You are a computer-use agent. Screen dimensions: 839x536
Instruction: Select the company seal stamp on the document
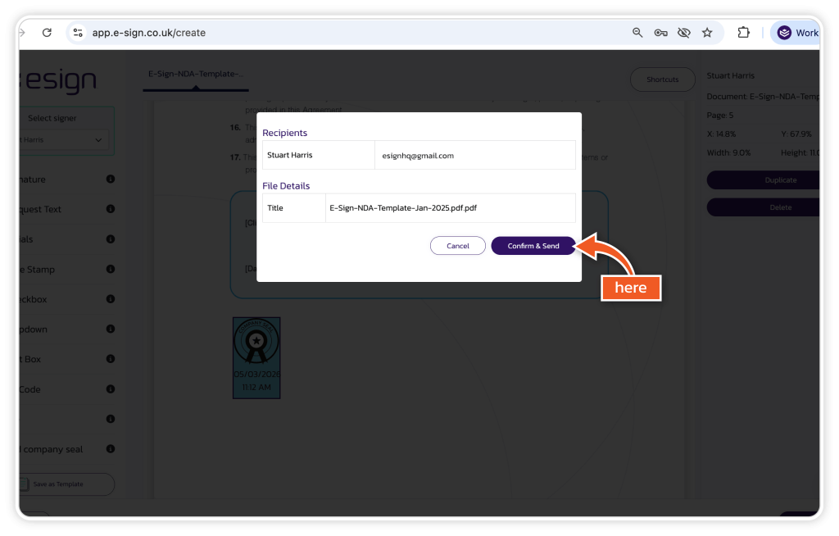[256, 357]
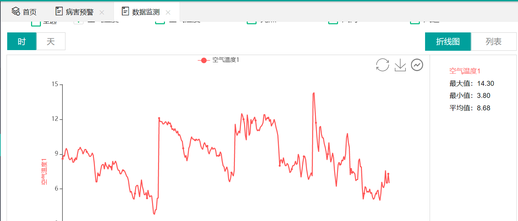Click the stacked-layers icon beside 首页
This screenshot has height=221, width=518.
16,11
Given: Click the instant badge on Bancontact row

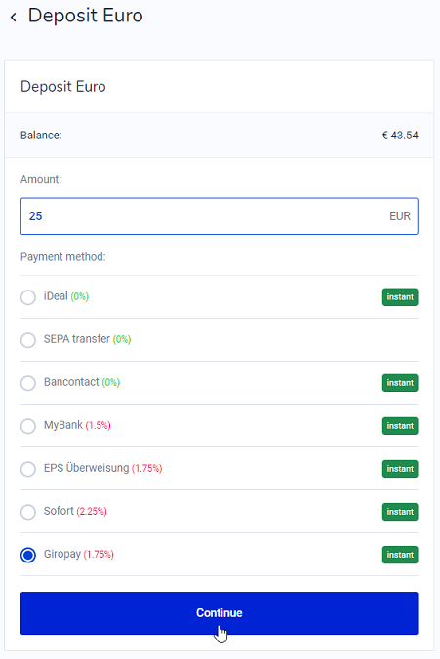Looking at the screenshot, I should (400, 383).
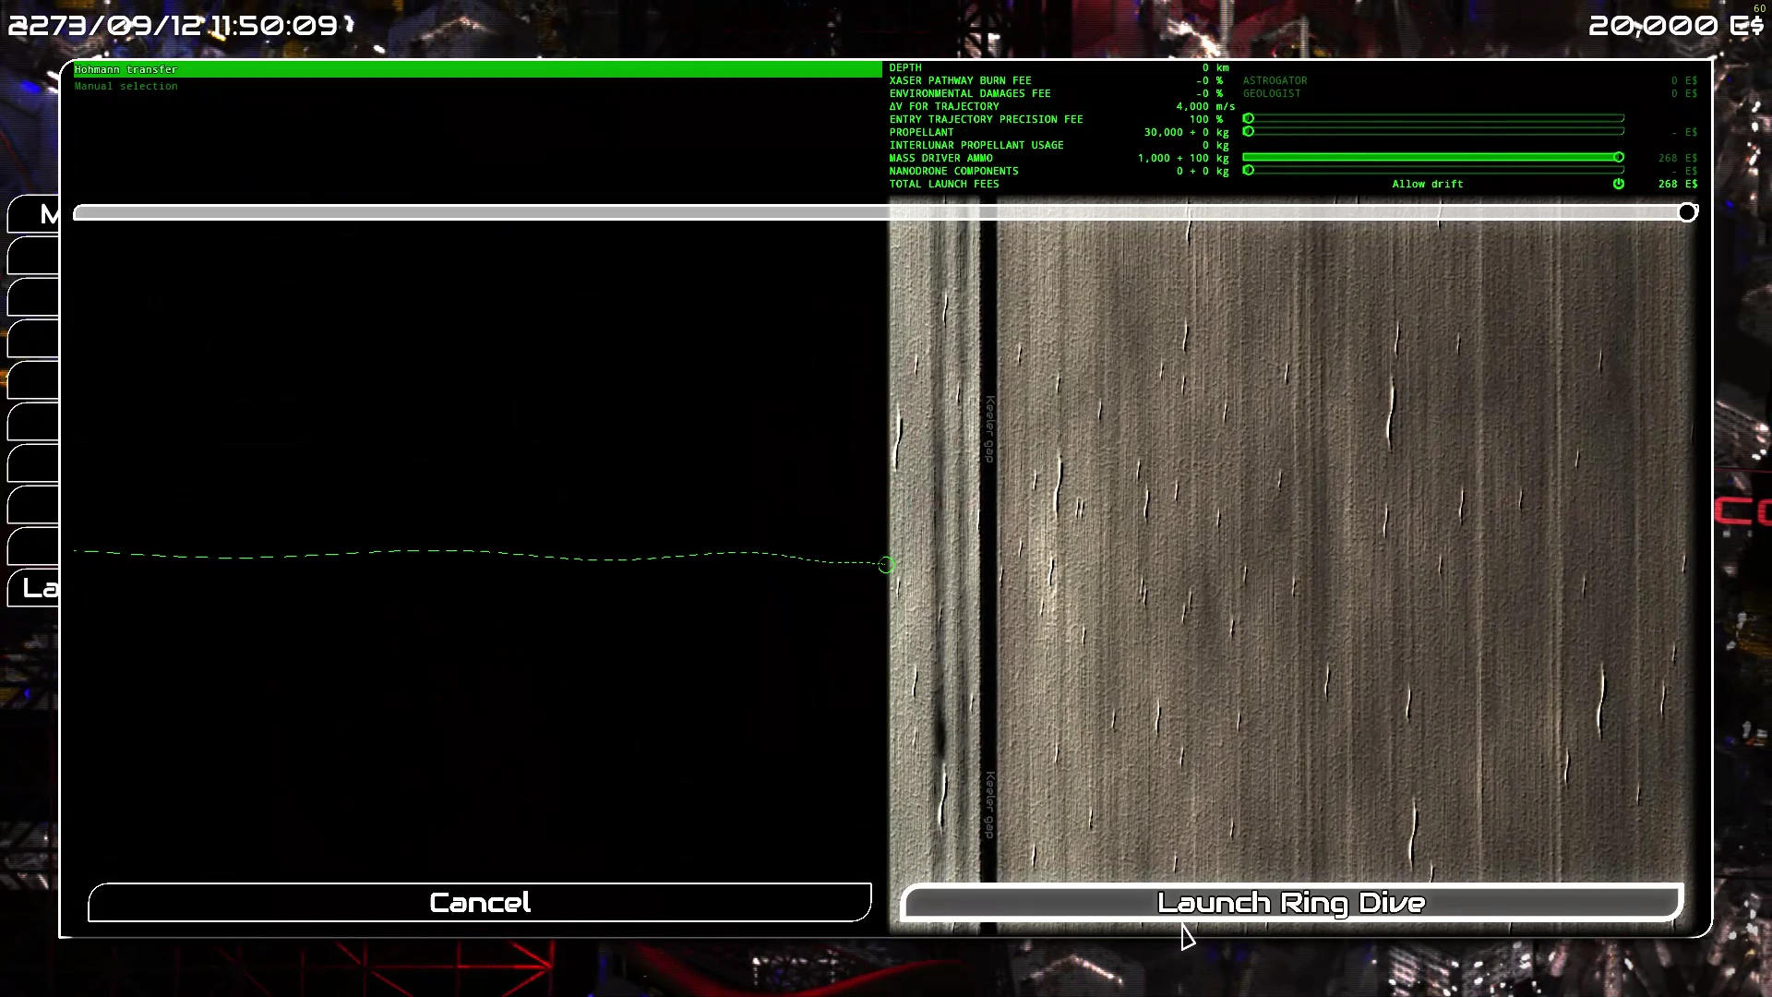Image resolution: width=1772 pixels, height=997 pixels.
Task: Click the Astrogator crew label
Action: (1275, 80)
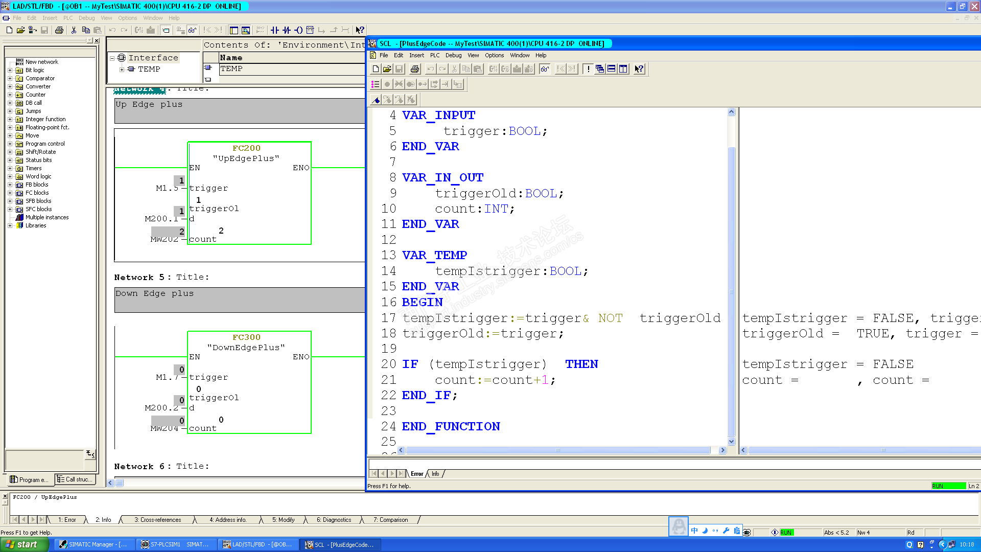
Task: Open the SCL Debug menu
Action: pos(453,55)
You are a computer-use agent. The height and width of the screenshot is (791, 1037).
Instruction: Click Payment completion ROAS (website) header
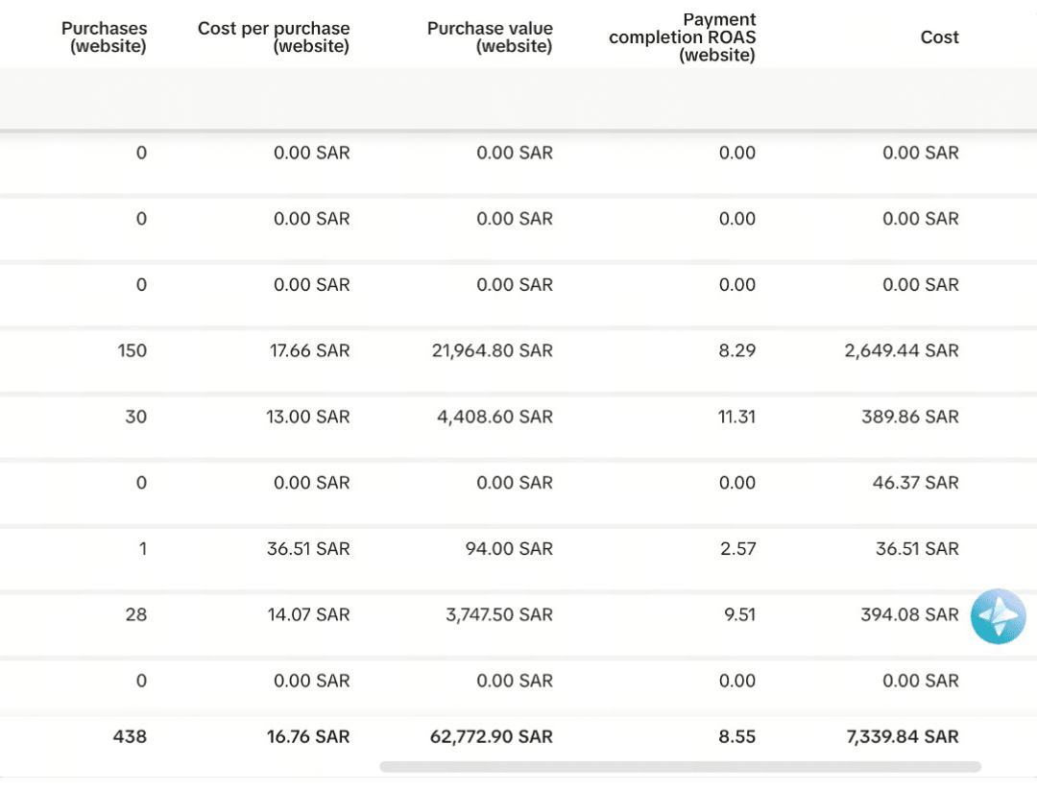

# # # #

Rewrite all the data above, putting "Goal" wherever "Instruction" appears and keeping everything else the same. Leave out the pictures.

* **FINAL RESULT**:
You are a computer-use agent. Screen dimensions: 839x536
Goal: Select the company seal stamp on the document
[256, 357]
Click the stacked-layers icon beside 首页
This screenshot has height=221, width=518.
16,11
Given: Click the instant badge on Bancontact row

Looking at the screenshot, I should (400, 383).
Image resolution: width=1772 pixels, height=997 pixels.
Task: Click the Astrogator crew label
Action: (1275, 80)
Task: Open the SCL Debug menu
Action: pos(453,55)
You are a computer-use agent. The height and width of the screenshot is (791, 1037).
Goal: Click Payment completion ROAS (website) header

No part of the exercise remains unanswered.